Barcode TypeBest Suited For
UPC / EANRetail checkout and inventory tracking
Code 39General purpose, industrial labeling
Code 128High density alphanumeric tracking and labeling
QR CodesEncoding URLs and large text capacity
Interleaved 2 of 5High volume numeric encoding
Data MatrixDirect part marking, small item labeling
ITF-14Supply chain packaging levels

When selecting barcode types, consider:

  • Data types – Alphanumeric, numeric-only, Unicode/foreign chars?
  • Capacity needs – Do you need to encode lots of data or metadata?
  • Available space – Size constraints on barcode width/height?
  • Scanning environment – Are barcodes prone to damage or dirt?
  • Industry standards – Does your industry mandate any formats?

Carefully evaluate these factors and cross-reference with the GS1 barcode specifications guide.

Past, Present and Future of Barcodes

It‘s incredible to think about how far barcodes have come since the early 20th century days of simple bullseye store product codes!

What started in railroads and grocery stores as humble product identifiers now forms the foundation of modern commerce and supply chain infrastructure. Those lines and spaces guide countless aircraft, cargo crates, electronics and medical items across the world each day.

Barcode technology will only grow more versatile and pertinent:

  • Printable conductive barcode materials to confirm their own scans
  • Micro barcodes for cryptographically secure applications
  • Flexible displays allow dynamically changeable barcodes
  • New imaging techniques like radar

Expect emerging tech like augmented reality, wearables, IoT sensors and autonomous vehicles to leverage barcodes in surprising ways too.

While formats will expand far beyond the original basic model, the now-iconic UPC symbology remains beloved and ubiquitous. Like them or not, barcodes underpin modern civilization, and their prevalence only looks set to grow!

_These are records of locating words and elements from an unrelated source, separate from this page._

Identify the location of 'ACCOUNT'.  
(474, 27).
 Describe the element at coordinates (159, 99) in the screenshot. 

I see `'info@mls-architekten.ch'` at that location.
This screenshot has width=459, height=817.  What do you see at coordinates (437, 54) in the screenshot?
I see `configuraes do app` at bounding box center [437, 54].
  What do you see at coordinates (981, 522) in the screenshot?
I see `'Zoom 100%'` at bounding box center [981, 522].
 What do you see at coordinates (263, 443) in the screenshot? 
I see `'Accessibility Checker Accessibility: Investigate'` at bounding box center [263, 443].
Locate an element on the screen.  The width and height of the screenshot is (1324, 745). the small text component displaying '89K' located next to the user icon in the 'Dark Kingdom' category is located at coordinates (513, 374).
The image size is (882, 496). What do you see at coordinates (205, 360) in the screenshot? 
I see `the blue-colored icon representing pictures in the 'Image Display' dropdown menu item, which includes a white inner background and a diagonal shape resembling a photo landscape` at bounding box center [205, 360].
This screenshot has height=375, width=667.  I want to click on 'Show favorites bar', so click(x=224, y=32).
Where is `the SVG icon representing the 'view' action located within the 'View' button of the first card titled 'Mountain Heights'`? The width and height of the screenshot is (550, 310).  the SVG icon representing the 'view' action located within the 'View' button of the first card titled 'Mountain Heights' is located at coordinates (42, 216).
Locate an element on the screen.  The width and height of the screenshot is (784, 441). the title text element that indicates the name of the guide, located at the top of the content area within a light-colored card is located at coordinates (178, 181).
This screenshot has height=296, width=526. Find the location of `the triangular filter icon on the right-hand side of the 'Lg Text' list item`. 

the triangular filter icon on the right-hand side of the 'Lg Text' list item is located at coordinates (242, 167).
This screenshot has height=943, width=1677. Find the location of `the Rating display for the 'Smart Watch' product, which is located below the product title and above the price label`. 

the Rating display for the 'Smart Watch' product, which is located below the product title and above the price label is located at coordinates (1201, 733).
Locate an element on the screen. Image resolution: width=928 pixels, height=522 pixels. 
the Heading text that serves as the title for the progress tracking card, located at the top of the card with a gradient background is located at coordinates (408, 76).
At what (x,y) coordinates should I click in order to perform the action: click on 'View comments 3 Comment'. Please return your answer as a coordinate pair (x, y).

So next time you‘re shopping, pause and appreciate how far product identification has come. Those black and white codes have rewritten global trade forever!

Summary and Key Takeaways

We‘ve covered everything from 1D codes on cereal boxes to 2D dots on microchips. Let‘s recap the key takeaways:

  • Barcodes automate product identification and data capture using machine-readable optical labels
  • The UPC system enabled modern retail checkout and kicked off the barcode revolution
  • Linear/1D barcodes encode data horizontally with varying line widths
  • 2D matrix barcodes massively expand capacity via vertical + horizontal encoding
  • Older formats like Code 39 remain widely used thanks to portability
  • QR codes now appear on everything from marketing to menus, with built-in redundancies
  • Specialist codes like ITF-14 and Data Matrix serve niche labeling use cases
  • Barcodes continue advancing with materials science and imaging tech innovations

So whether you‘re streaming a cereal box or tapping phone to scan your travel ticket, remember the hidden elegance underpinning it all!